Kazakh cyclist Alexandre Vinokourov said Saturday he will fight the accusation that he took an illicit blood transfusion during this year’s Tour de France -- a charge that led to his expulsion from the race, in which he was the early favorite.
Vinokourov, 33, said he has hired Maurice Suh and Howard Jacobs, the Los Angeles attorneys who are representing 2006 Tour champion Floyd Landis in his challenge to a doping charge, to defend him.
Vinokourov denied the charge. “I have always raced clean,” he said in a written statement released by Suh’s law firm, Gibson, Dunn & Crutcher. “Given all the attention paid to doping offenses,” he said, “you would have to be crazy to do what I have been accused of, and I am not crazy.”
Vinokourov’s blood sample from the Stage 13 individual time trial on July 21 was declared positive for blood doping by the Paris-based Laboratoire National de Depistage du Dopage, or LNDD. The same French government-owned lab declared Landis positive for testosterone use during last year’s Tour de France.
Allegations that LNDD mishandled his urine samples and botched his tests are at the heart of Landis’ defense case, which is awaiting a ruling by a three-member arbitration panel. Suh suggested that similar shortcomings may be found in LNDD’s work on Vinokourov’s blood samples.
“As of now, the public has only heard one side in these test results,” he said from Paris. “We encourage everyone to keep an open mind about the test results and not to assume that the LNDD has done everything correctly or has achieved accurate results.”
Vinokourov exercised his right to have a backup, or B, blood sample analyzed before witnesses.

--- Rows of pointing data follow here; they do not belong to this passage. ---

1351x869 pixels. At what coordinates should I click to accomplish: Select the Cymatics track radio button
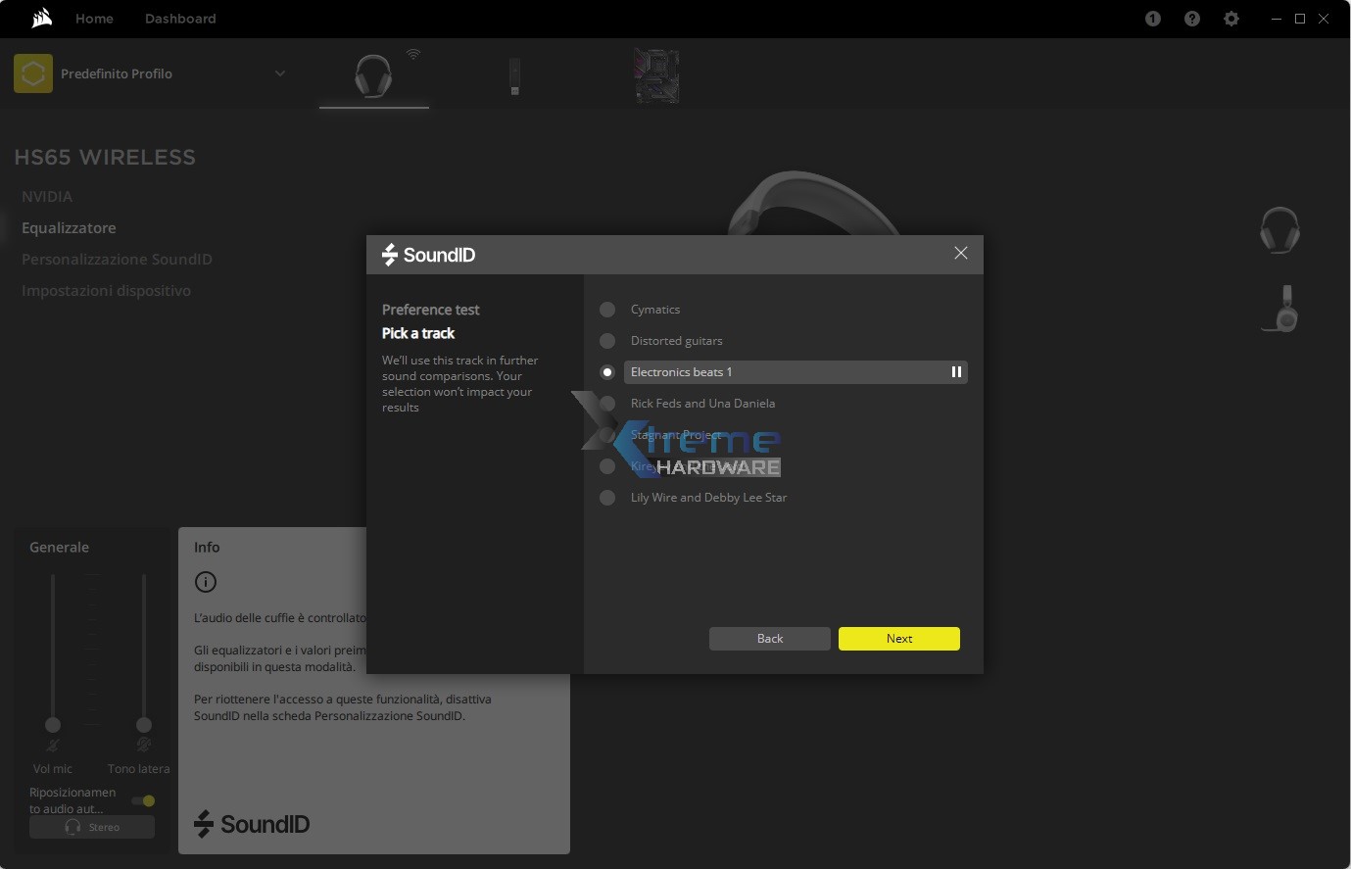(607, 310)
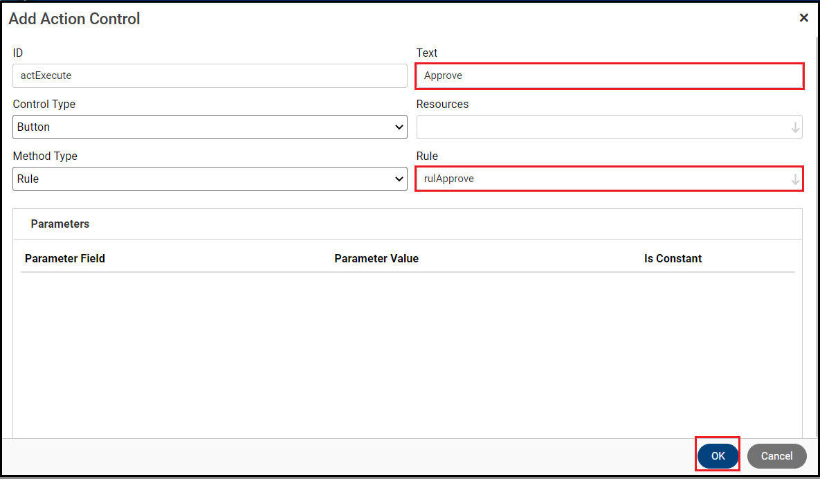
Task: Click the Control Type label
Action: [44, 104]
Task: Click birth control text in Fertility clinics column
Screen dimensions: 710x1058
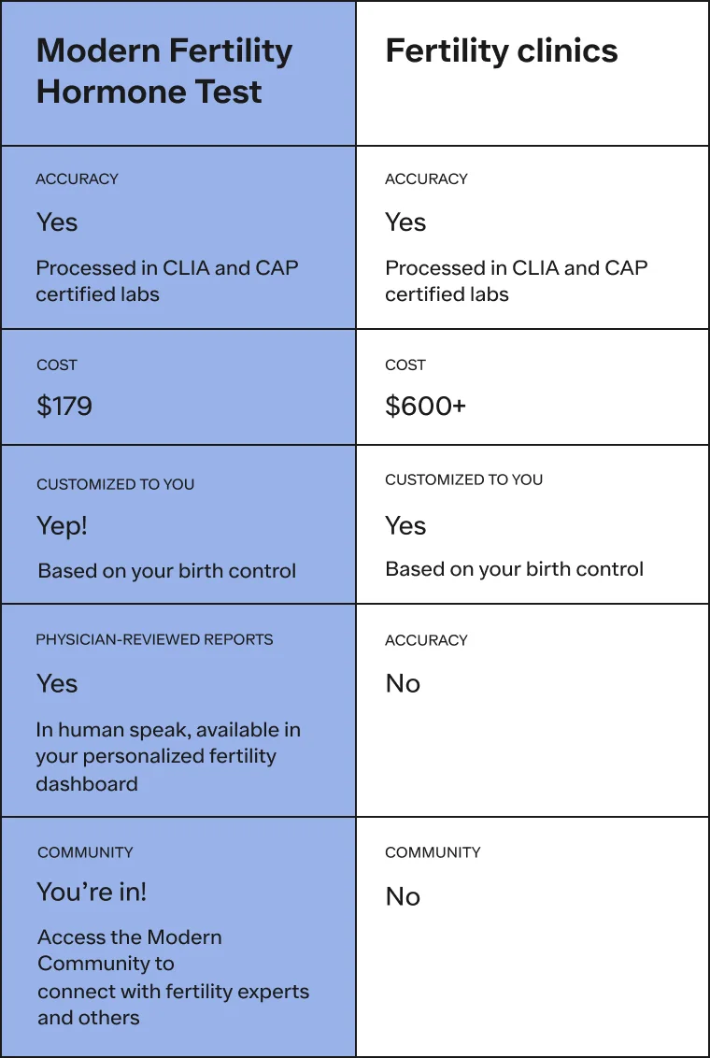Action: (515, 569)
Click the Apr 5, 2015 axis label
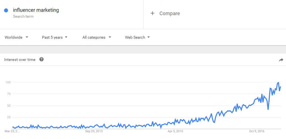Viewport: 286px width, 139px height. pyautogui.click(x=175, y=131)
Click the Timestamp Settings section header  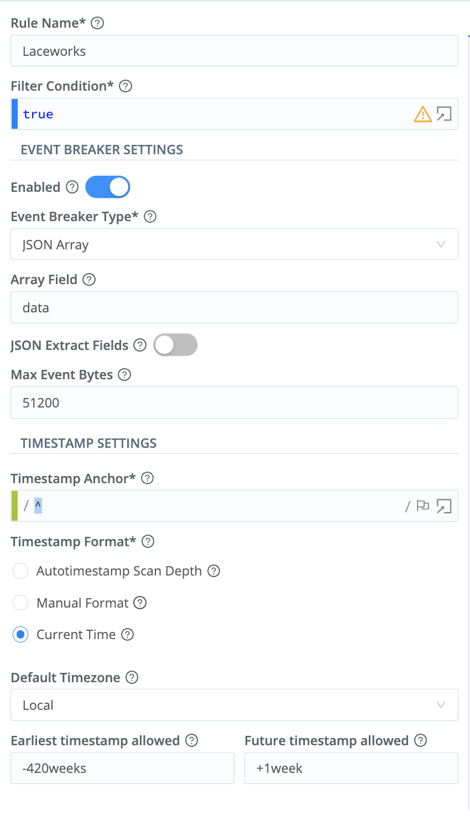coord(88,443)
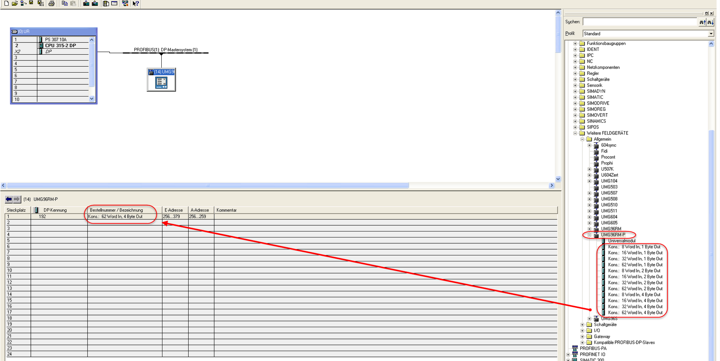Click the New configuration toolbar icon
720x361 pixels.
pos(6,3)
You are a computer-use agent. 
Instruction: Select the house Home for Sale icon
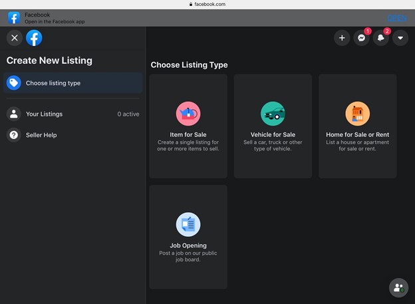tap(358, 114)
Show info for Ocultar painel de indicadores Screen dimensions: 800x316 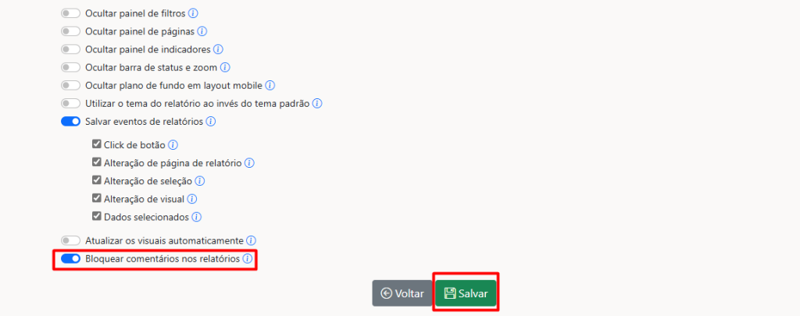(219, 49)
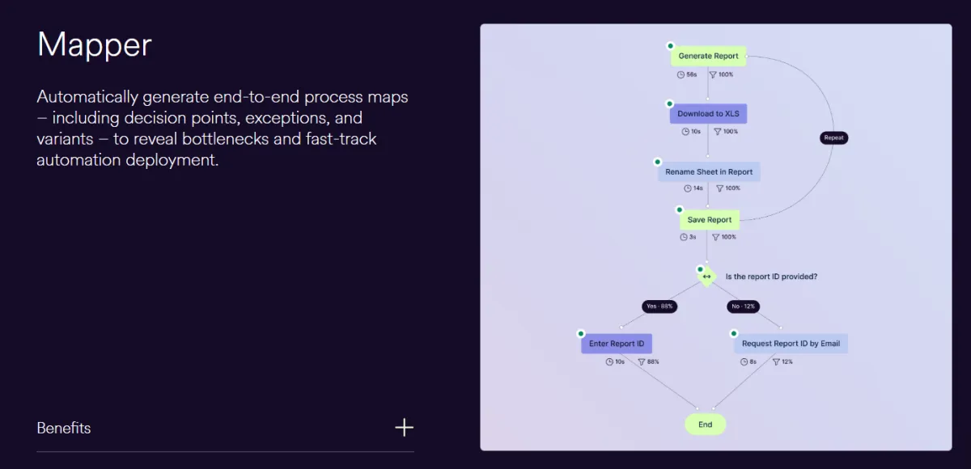Click the Benefits accordion label
The width and height of the screenshot is (971, 469).
pyautogui.click(x=64, y=428)
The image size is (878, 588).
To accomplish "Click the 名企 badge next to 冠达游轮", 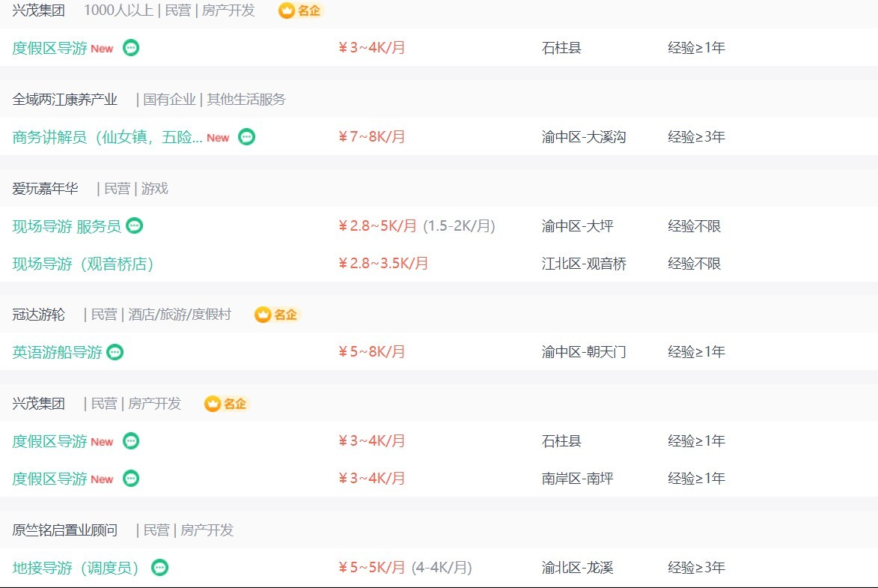I will coord(277,315).
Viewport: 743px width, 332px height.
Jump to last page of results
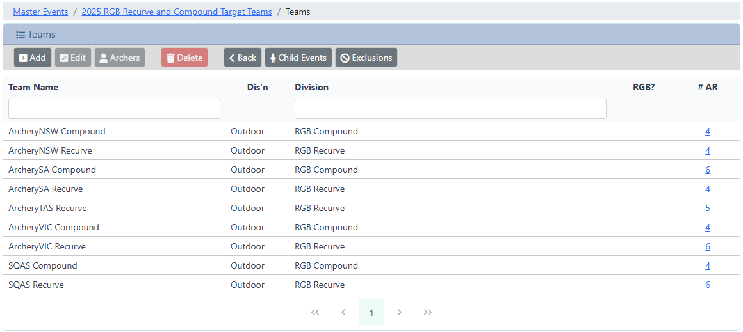click(428, 312)
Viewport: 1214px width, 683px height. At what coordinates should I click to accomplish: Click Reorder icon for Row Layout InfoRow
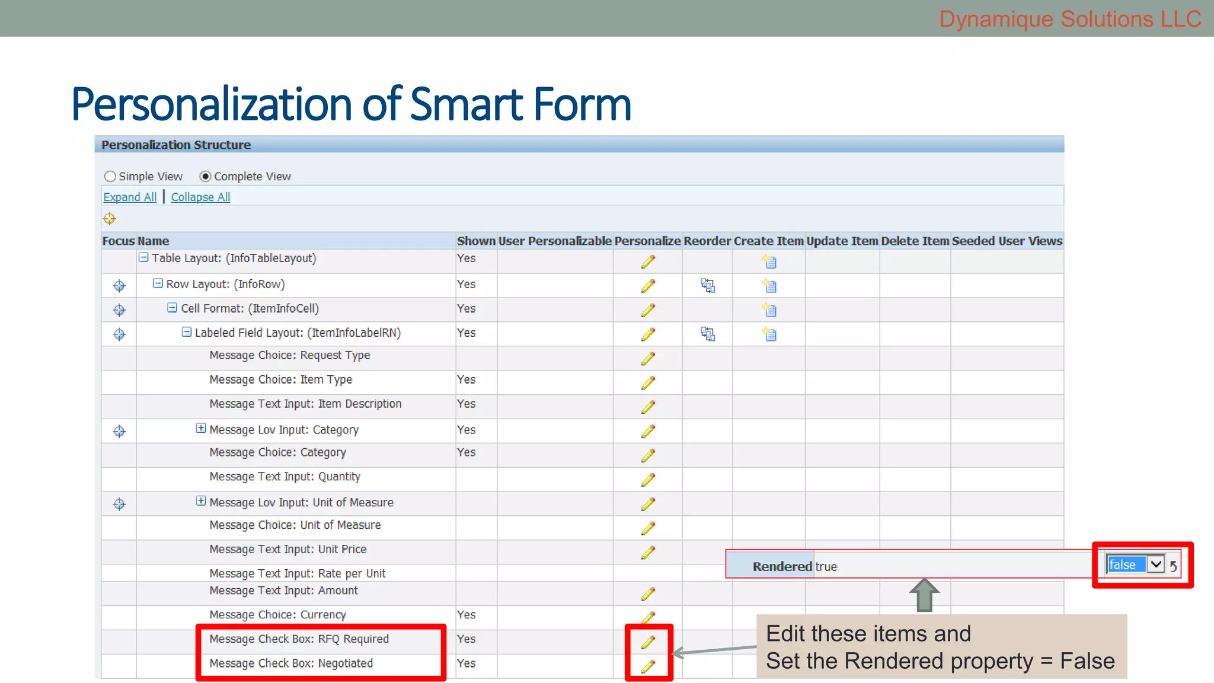(x=708, y=286)
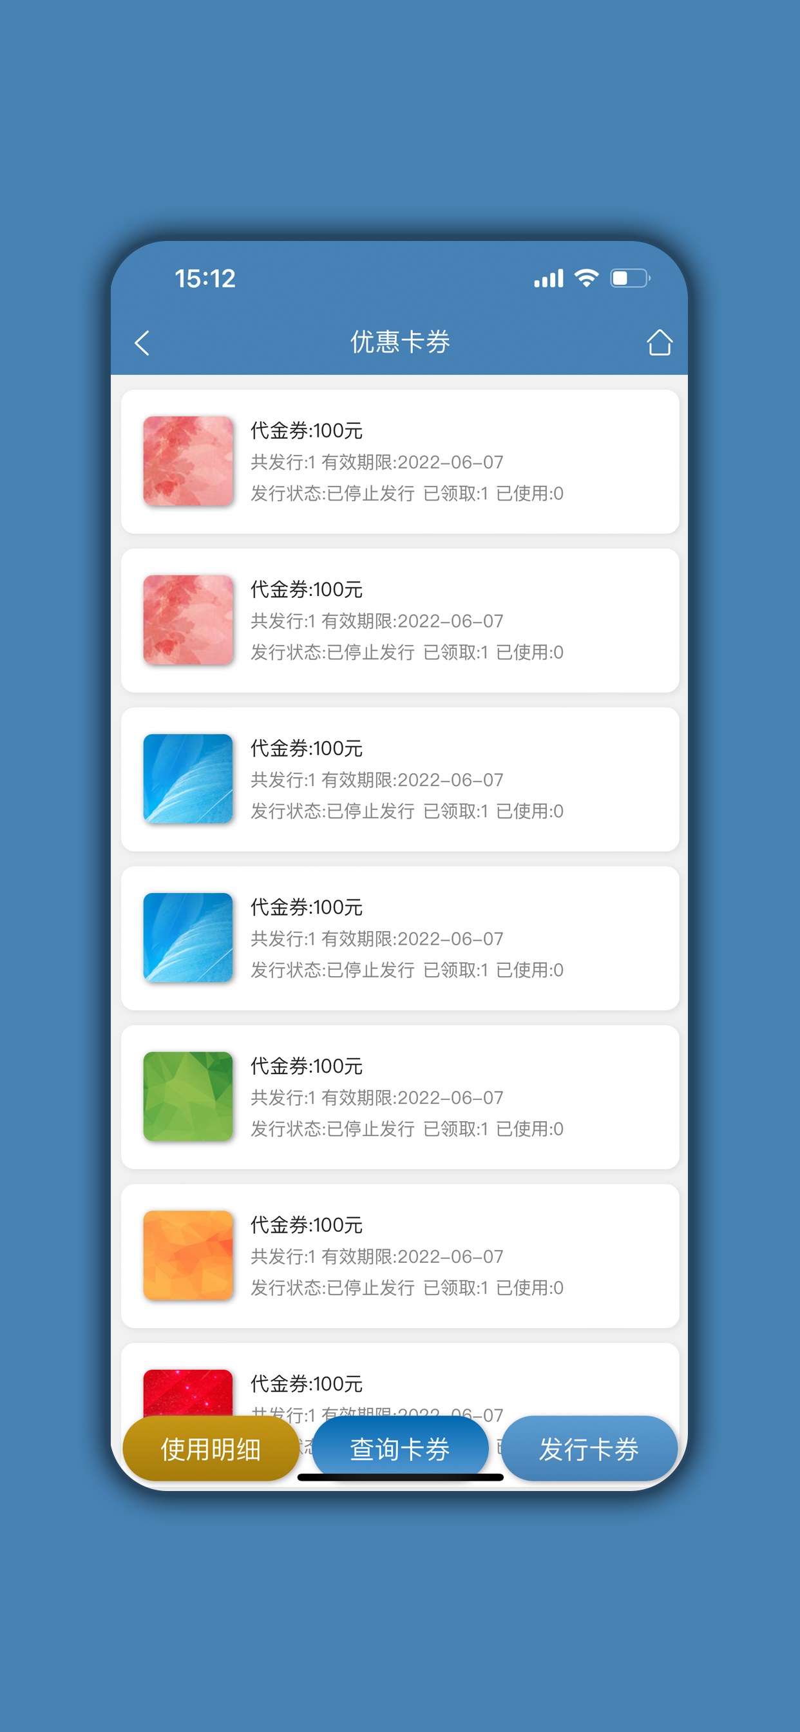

Under World Anti-Doping Assn. rules, the B test must be performed by the same lab that performed the original test, in this case LNDD. The results have not been officially released. But the French sports newspaper L’Equipe, a frequent recipient of leaks from LNDD, reported within hours of the test’s completion on Saturday that it was also positive for doping.
Suh questioned whether LNDD has adequate experience with the blood transfusion test, which was developed by Australian scientists and requires specialized equipment and training.
Vinokourov’s ejection from the Tour, followed by that of his entire Astana racing team, is one of several doping-related incidents afflicting this year’s race, which is scheduled to conclude today in Paris. His departure was followed by that of Danish rider Michael Rasmussen, who was fired by his team Wednesday -- while holding the race’s overall lead -- for having lied about his whereabouts during the off-season when he missed a drug test.
Astana said in a statement Saturday that it had been “pressured to withdraw” from the Tour by race officials, even though it was leading the race in team standings and no other team member had been accused of doping.
The team said it would participate in the rest of the pro cycling events this year.